**** DATA SECTION ****

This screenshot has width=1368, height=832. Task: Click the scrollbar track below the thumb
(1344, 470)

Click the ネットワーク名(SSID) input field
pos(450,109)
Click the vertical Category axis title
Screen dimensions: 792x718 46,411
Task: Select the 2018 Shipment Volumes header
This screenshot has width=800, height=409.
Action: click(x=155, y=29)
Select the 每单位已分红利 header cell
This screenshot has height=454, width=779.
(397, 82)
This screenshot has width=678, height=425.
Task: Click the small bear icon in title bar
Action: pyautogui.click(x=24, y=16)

****
**** DATA SECTION ****

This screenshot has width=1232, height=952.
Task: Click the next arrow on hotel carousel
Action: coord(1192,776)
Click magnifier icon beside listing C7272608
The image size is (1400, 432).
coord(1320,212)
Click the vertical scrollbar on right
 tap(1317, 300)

****

-- EXERCISE INSTRUCTIONS --
With the line that has "This screenshot has width=1368, height=832." as the first and the line that has "Select the 每单位已分红利 header cell" as the last, repeat exactly that run of lines above and no more.

-- ANSWER TO THE PROBLEM --
This screenshot has width=1368, height=832. Task: Click the scrollbar track below the thumb
(1344, 470)

Click the ネットワーク名(SSID) input field
pos(450,109)
Click the vertical Category axis title
Screen dimensions: 792x718 46,411
Task: Select the 2018 Shipment Volumes header
This screenshot has width=800, height=409.
Action: click(x=155, y=29)
Select the 每单位已分红利 header cell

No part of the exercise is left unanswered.